SOURCE DATA:

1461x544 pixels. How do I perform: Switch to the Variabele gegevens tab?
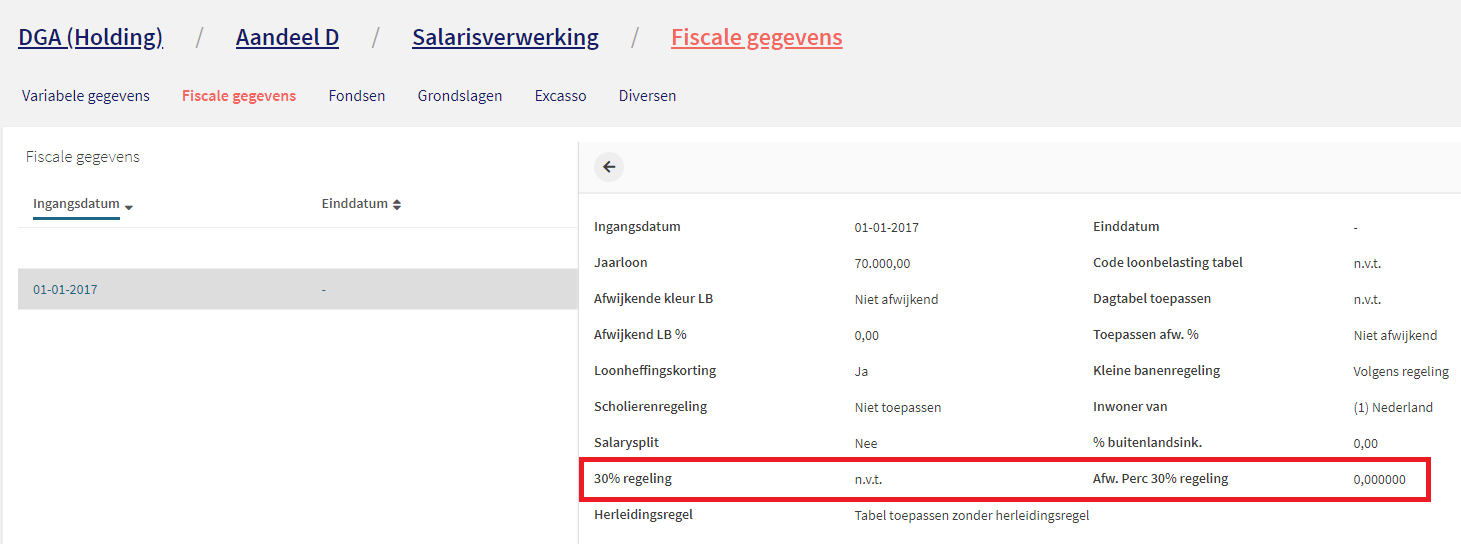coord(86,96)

...

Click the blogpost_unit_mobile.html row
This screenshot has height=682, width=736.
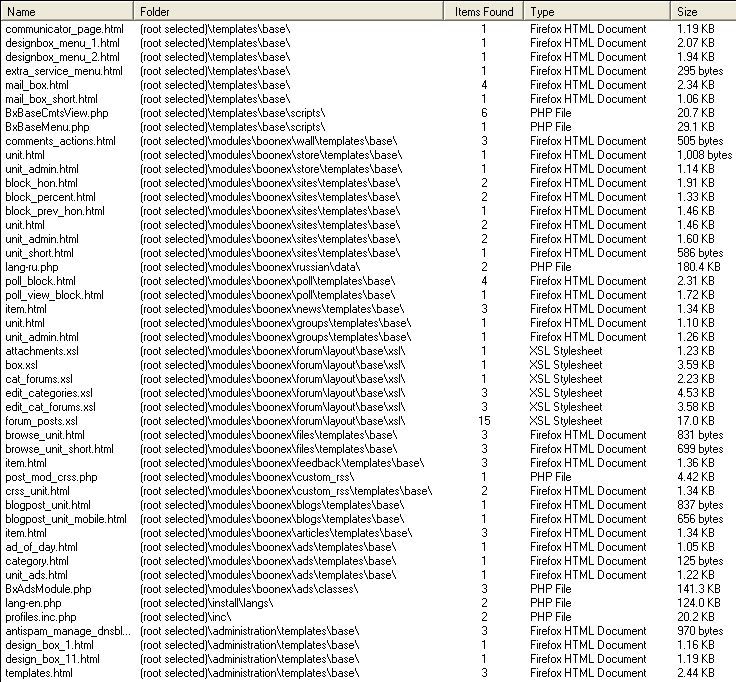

--

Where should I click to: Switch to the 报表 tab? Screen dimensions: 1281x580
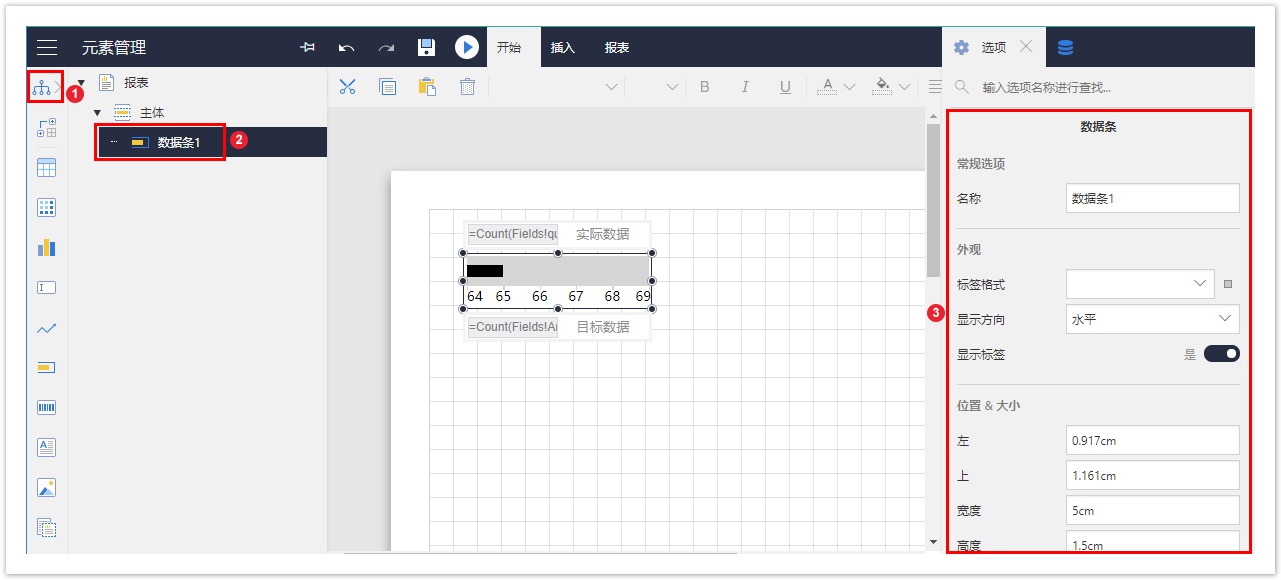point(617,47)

WHAT YOU ARE ASKED TO DO:
Reproduce verbatim only the segment of the listing bounded by the line containing "Click the blogpost_unit_mobile.html row" and the line containing "This screenshot has height=682, width=736.", with both boundary lines included.

RESPONSE TO THIS TASK:
Click the blogpost_unit_mobile.html row
This screenshot has height=682, width=736.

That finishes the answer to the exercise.